Man-made carbon emissions "are affecting marine biological processes from genes to ecosystems over scales from rock pools to ocean basins, impacting ecosystem services and threatening human food security," the study by Professor Mike Kingsford of the ARC Centre of Excellence for Coral Reef Studies and James Cook University and colleague Dr Andrew Brierley of St Andrews University, Scotland, warns.
Their review, published in the latest issue of the journal Current Biology, says that rates of physical change in the oceans are unprecedented in some cases, and change in ocean life is likely to be equally quick.
These include changes in the areas fish and other sea species can inhabit, invasions, extinctions and major shifts in marine ecosystems.
"In the past, the boundaries between geological ages are marked by sudden losses of species. We may now be entering a new age in which climate change and other human-caused factors such as fishing are the major threats for the oceans and their life," Andrew and Mike say.
"Given how essential the oceans are to how our entire planet functions it is vital that we intervene before more tipping points are passed and the oceans go down the sort of spiral of decline we have seen in the world's tropical forests and rangelands, for example."
Man-made carbon emissions are now above the 'worst case' scenario envisioned by the Intergovernmental Panel on Climate Change (IPCC), causing the most rapid global warming seen since the peak of the last Ice Age. At the same time the carbon is acidifying the oceans, with harmful consequences for certain plankton and shellfish.
"At current emission rates it is possible we will pass the critical level of 450 parts per million CO2 in the atmosphere by 2040. That's the level when, it is generally agreed, global climate change may become catastrophic and irreversible," they add. "At that point we can expect to see the loss of most of our coral reefs and the arctic seas."

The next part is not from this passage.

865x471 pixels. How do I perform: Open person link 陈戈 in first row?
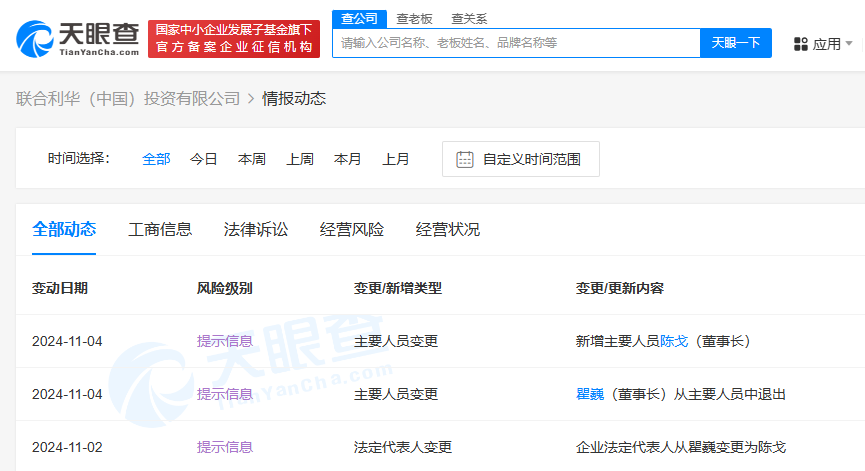pos(674,341)
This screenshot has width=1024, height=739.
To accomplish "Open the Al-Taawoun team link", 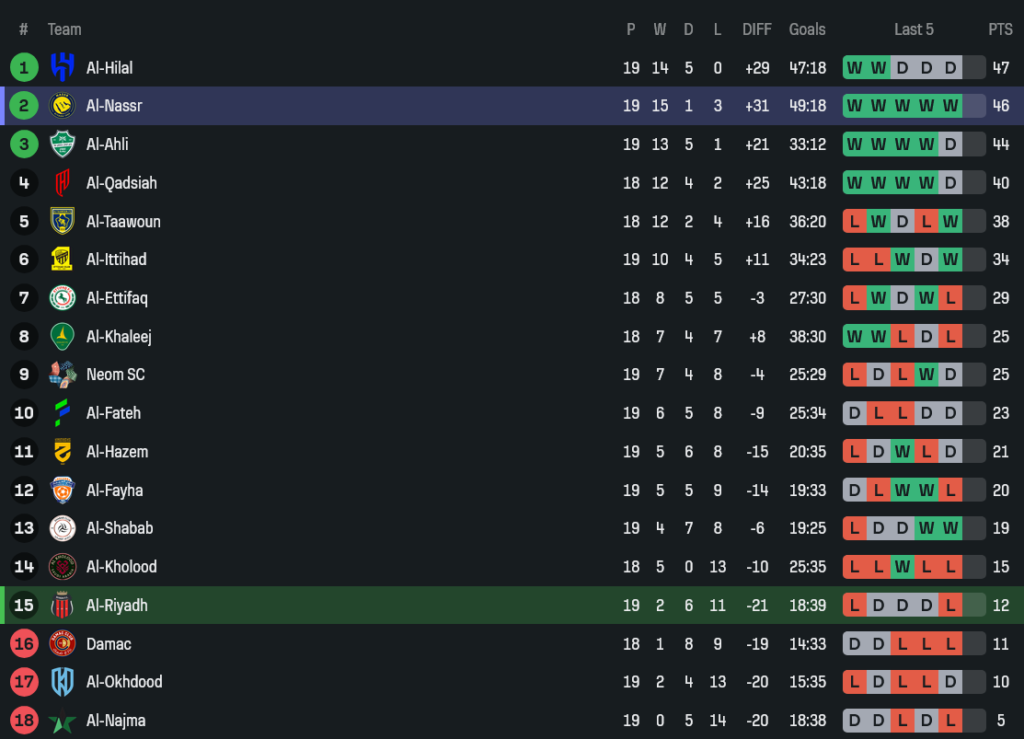I will tap(123, 221).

"The climate is currently warming faster than the worst case known from the fossil record, about 56 million years ago, when temperatures rose about 6 degrees over 1000 years. If emissions continue it is not unreasonable to expect … warming of 5.5 degrees by the end of this century."
Scientists expect ocean oxygen levels to decline by about six per cent for every one degree increase in temperature and areas in the sea which are low in oxygen to grow by at least 50 per cent. This has major implications for the world's most productive fishing waters in the cool temperate regions. The seas provide around one sixth of humanity's protein food – and any loss in fisheries production will have a direct impact on us, he adds.
Besides the changes induced by carbon emissions, the oceans are also under assault from over-fishing, increased UV exposure, toxic pollution, alien species and disease. The combined effect is to weaken the ability of many species to withstand these multiple stresses.
Another risk is that warming will unlock vast reserves of frozen methane in the seabed, triggering uncontrollable, runaway global warming.
"In the face of such terrifying changes even large scale interventions such as establishment of very large networks of Marine Protected Areas are unlikely to be effective," Mike cautions. "On a global scale, an immediate reduction in CO2 emissions is essential to minimize future human-induced climate change."
The oceans can also play a role in the proposed solution of eliminating carbon emissions, by producing clean energy from wind, wave and tide – potentially – by triggering phytoplankton blooms with fertilisers to absorb more carbon from the atmosphere, or using the seabed to store CO2. However these require far more research to be sure.
"It may already be too late to avoid major irreversible changes to many marine ecosystems. As history has shown us, these marine-based changes could have major earth-system consequences," the scientists conclude.